Exercise goal: Write out again, exactly, the lines below starting at the one with "Given: Click the Up to 1 TB storage value" and ending at the one with "Task: Click the Google Slides logo icon".

[Data extracted from a collection]
•••••

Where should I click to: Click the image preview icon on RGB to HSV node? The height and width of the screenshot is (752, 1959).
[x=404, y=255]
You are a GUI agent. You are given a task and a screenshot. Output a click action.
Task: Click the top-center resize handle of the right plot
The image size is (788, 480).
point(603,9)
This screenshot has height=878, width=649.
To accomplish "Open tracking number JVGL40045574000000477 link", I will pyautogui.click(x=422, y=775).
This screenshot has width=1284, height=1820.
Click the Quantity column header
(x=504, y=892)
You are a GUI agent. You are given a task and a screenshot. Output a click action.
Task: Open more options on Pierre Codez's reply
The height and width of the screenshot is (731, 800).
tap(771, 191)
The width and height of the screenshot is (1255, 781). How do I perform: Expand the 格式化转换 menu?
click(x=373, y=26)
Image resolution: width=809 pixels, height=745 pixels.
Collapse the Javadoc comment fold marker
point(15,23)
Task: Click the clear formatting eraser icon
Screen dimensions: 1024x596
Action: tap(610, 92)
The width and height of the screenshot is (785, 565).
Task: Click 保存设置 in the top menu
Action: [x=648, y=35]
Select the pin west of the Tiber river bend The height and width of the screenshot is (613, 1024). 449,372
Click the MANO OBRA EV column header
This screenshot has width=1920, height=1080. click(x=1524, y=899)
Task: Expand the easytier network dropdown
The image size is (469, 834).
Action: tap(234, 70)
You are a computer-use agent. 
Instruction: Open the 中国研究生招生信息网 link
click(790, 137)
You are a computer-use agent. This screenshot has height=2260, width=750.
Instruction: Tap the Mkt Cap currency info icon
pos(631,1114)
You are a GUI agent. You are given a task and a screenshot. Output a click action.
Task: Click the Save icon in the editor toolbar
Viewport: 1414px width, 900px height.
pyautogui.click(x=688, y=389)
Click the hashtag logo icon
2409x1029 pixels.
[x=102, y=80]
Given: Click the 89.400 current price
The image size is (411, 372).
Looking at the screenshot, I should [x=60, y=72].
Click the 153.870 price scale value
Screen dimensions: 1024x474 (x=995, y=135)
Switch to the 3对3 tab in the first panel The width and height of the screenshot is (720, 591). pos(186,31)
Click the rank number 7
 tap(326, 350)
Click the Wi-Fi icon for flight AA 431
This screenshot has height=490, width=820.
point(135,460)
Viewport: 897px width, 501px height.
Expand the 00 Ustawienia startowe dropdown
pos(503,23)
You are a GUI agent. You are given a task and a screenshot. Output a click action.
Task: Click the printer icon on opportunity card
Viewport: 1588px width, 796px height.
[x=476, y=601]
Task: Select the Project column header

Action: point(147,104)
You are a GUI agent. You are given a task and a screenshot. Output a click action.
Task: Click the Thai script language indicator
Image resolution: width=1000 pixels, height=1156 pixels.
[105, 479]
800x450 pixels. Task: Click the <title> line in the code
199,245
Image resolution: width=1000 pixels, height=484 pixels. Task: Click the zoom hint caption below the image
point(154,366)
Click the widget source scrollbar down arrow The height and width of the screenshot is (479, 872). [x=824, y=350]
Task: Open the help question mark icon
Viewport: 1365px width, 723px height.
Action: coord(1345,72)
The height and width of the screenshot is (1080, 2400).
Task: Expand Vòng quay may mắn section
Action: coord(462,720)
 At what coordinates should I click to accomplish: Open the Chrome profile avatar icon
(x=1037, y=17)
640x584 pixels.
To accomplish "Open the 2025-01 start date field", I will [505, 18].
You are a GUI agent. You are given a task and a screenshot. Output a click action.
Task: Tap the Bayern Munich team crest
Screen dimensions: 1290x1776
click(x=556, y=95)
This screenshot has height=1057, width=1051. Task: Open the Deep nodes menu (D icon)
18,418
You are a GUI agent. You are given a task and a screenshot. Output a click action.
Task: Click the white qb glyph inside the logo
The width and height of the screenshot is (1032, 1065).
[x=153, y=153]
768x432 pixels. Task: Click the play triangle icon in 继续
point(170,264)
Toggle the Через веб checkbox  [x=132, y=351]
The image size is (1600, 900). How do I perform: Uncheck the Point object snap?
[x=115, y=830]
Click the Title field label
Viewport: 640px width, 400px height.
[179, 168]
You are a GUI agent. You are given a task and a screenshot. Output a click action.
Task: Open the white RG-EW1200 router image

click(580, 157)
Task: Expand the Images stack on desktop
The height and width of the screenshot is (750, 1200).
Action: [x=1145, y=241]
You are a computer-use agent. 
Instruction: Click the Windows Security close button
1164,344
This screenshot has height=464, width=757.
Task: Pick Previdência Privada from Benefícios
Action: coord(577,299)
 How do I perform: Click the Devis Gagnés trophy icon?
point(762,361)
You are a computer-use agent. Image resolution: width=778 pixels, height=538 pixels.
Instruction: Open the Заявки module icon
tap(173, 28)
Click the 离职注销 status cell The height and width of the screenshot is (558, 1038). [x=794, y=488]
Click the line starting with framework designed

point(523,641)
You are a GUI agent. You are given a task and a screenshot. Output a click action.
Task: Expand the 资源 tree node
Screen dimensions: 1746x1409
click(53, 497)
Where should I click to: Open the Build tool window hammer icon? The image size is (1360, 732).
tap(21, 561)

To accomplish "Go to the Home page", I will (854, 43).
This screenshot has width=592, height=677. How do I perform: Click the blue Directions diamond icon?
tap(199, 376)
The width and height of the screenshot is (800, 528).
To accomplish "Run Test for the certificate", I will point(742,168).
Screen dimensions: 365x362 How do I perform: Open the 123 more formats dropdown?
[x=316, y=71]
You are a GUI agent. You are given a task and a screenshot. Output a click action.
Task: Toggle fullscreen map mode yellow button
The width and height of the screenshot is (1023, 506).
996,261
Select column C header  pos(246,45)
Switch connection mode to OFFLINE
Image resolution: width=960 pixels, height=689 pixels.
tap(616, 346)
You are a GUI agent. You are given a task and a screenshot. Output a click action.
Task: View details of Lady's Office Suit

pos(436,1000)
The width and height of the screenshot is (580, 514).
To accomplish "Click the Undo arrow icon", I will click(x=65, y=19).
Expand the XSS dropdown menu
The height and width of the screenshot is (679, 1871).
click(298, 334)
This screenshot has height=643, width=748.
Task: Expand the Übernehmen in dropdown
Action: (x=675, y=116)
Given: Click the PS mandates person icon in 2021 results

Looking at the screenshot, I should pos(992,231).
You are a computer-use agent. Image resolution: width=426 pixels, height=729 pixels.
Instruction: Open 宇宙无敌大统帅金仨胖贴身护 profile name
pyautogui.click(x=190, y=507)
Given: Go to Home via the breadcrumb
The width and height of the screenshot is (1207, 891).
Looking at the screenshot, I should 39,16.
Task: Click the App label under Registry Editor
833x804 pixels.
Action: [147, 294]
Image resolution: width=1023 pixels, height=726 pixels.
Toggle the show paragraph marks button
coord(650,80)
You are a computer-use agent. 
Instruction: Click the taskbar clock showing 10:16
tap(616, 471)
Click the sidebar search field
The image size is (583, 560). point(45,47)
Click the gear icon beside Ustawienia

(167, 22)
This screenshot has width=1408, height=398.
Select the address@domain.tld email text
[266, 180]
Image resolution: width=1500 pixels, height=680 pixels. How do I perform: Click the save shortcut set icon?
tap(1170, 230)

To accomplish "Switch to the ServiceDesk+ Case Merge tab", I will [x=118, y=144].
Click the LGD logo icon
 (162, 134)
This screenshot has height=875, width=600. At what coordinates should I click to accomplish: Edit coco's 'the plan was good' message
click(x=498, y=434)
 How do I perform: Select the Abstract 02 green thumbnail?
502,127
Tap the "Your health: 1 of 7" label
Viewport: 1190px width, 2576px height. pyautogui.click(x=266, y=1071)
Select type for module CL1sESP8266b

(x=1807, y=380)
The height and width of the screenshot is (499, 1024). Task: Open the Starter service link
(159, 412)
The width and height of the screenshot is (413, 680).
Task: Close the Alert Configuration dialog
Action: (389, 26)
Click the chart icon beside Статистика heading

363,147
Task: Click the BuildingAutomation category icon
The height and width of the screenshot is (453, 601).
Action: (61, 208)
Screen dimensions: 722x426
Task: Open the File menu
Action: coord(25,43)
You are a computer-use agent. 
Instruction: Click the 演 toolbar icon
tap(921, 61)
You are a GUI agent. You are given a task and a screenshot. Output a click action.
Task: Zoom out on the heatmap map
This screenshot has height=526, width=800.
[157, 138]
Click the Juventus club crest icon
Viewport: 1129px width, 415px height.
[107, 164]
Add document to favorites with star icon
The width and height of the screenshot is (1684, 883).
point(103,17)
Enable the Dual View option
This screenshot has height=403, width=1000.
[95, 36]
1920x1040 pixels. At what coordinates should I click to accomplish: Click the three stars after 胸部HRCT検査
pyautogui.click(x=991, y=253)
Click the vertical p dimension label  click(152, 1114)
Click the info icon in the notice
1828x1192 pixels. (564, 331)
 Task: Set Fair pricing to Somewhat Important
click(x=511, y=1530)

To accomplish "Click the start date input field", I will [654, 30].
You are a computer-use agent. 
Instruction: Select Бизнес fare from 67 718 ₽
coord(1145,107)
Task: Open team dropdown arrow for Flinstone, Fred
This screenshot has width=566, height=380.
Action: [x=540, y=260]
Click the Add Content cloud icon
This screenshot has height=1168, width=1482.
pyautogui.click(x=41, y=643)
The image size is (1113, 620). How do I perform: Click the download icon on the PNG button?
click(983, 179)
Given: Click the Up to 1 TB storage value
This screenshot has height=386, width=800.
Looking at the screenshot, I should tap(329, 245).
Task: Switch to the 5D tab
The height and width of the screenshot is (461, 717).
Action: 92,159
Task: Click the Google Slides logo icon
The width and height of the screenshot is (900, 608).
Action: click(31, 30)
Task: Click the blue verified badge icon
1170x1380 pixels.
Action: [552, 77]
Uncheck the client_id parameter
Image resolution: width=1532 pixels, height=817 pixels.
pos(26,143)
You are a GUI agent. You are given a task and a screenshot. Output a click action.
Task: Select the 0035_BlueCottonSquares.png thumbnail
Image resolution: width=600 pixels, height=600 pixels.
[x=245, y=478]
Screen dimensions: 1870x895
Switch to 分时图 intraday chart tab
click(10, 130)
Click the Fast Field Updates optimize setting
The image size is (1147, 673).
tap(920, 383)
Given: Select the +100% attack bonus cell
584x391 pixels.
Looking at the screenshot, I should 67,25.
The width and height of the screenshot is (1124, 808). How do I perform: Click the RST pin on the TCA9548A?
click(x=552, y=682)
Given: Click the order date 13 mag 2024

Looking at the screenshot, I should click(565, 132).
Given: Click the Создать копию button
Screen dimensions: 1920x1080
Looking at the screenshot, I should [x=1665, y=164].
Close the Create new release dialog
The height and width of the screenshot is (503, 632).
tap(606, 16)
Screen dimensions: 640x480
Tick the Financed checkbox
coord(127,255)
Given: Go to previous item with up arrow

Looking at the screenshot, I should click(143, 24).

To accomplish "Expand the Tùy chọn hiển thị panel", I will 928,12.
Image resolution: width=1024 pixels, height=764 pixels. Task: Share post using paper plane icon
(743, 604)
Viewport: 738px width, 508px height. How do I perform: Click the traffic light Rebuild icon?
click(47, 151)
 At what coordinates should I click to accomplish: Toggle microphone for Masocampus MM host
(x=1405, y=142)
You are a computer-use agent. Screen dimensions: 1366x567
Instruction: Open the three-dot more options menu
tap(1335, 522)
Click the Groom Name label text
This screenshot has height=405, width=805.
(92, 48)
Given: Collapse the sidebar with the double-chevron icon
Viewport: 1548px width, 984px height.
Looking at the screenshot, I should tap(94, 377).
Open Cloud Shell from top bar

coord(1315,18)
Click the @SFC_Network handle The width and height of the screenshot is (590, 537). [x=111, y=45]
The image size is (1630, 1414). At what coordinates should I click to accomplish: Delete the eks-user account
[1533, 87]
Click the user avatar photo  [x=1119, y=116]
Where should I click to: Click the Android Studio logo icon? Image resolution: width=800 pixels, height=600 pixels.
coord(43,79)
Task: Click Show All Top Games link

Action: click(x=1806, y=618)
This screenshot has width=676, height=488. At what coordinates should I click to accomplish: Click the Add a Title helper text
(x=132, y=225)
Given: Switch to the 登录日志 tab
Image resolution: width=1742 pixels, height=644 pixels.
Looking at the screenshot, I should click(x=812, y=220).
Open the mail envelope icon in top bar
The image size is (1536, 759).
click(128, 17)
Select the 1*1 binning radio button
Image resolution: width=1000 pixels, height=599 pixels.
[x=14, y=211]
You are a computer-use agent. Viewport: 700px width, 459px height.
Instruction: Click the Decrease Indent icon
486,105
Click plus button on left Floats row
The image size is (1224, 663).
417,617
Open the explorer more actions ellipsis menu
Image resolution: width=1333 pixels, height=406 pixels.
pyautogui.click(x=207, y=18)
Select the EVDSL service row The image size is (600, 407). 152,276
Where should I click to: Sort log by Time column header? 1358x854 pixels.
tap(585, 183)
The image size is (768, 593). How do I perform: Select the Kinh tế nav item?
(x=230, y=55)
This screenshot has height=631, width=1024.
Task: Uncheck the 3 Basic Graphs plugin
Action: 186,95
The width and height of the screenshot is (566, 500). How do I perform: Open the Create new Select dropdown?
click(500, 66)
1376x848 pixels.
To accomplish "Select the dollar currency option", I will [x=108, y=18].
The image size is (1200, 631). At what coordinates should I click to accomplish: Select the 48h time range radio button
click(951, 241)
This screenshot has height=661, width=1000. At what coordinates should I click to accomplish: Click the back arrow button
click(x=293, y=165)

•••••

Solution below:
Given: Click the Up to 1 TB storage value
This screenshot has height=386, width=800.
Looking at the screenshot, I should tap(329, 245).
Task: Switch to the 5D tab
The height and width of the screenshot is (461, 717).
Action: 92,159
Task: Click the Google Slides logo icon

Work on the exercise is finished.